→ Exercise objective: Pick out every line of the listing below that contains the word "dimensions", and copy each of those lines. Match the word with its case exactly as given.

(Target position records)
"""

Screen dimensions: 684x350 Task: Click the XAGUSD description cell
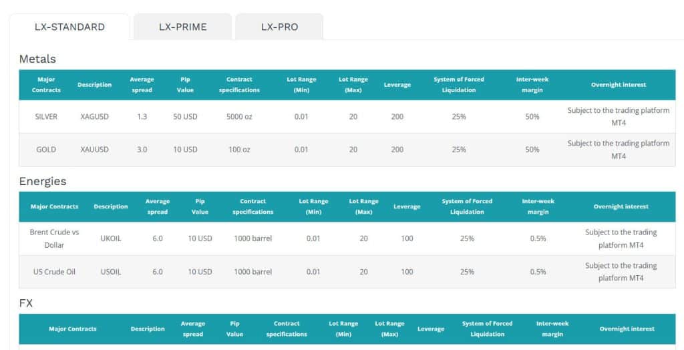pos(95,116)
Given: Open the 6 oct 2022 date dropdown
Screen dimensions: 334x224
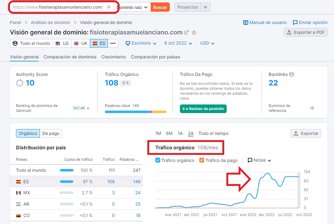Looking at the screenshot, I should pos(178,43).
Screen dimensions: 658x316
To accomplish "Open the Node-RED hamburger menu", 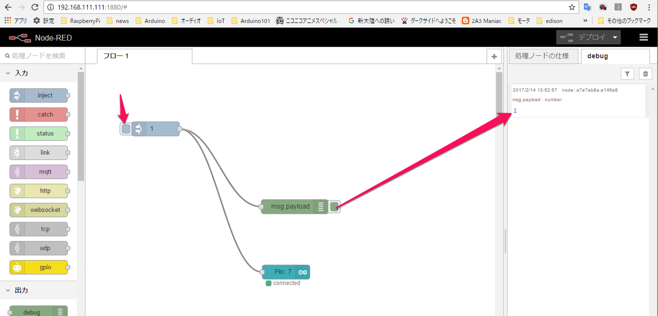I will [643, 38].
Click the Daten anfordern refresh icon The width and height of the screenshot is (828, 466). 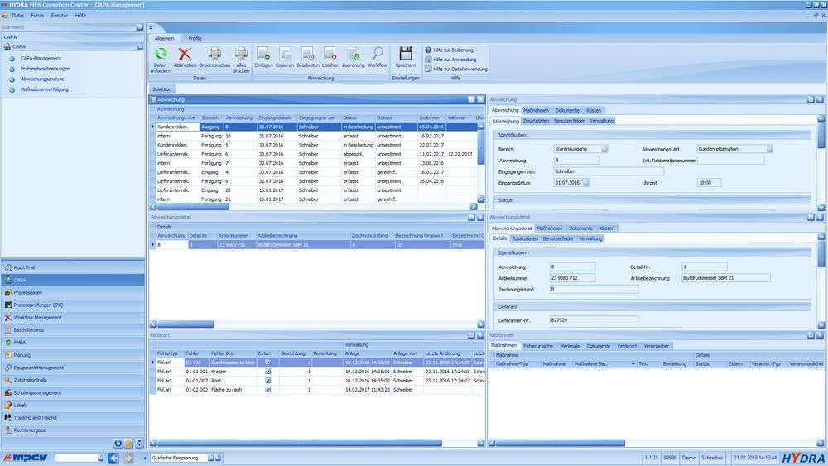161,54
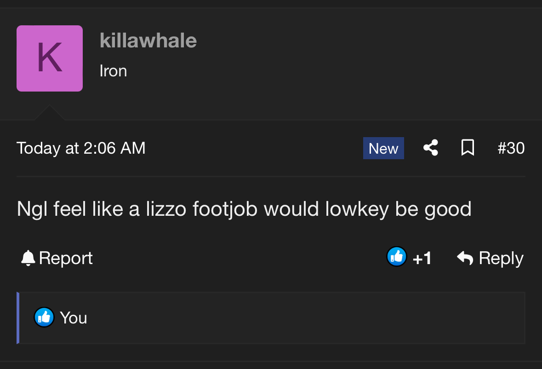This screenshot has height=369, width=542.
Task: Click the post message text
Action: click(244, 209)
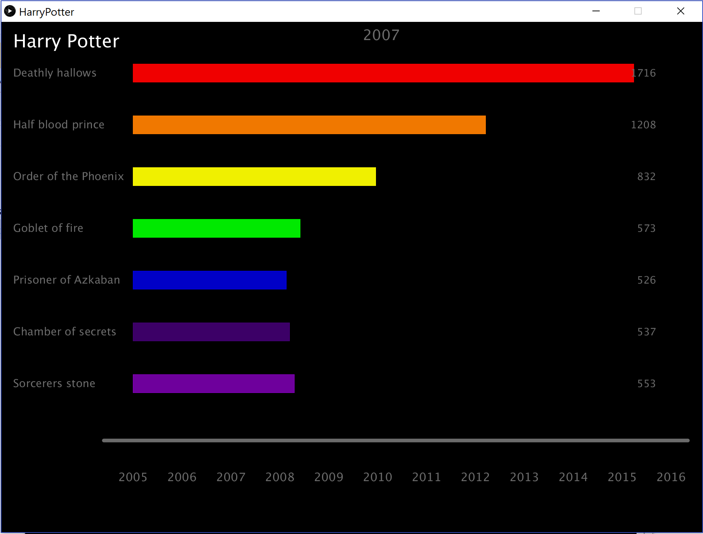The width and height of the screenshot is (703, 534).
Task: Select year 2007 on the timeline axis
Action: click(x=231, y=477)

"""

→ Solution:
Screen dimensions: 684x350 Task: Click the XAGUSD description cell
Screen dimensions: 334x224
Screen dimensions: 658x316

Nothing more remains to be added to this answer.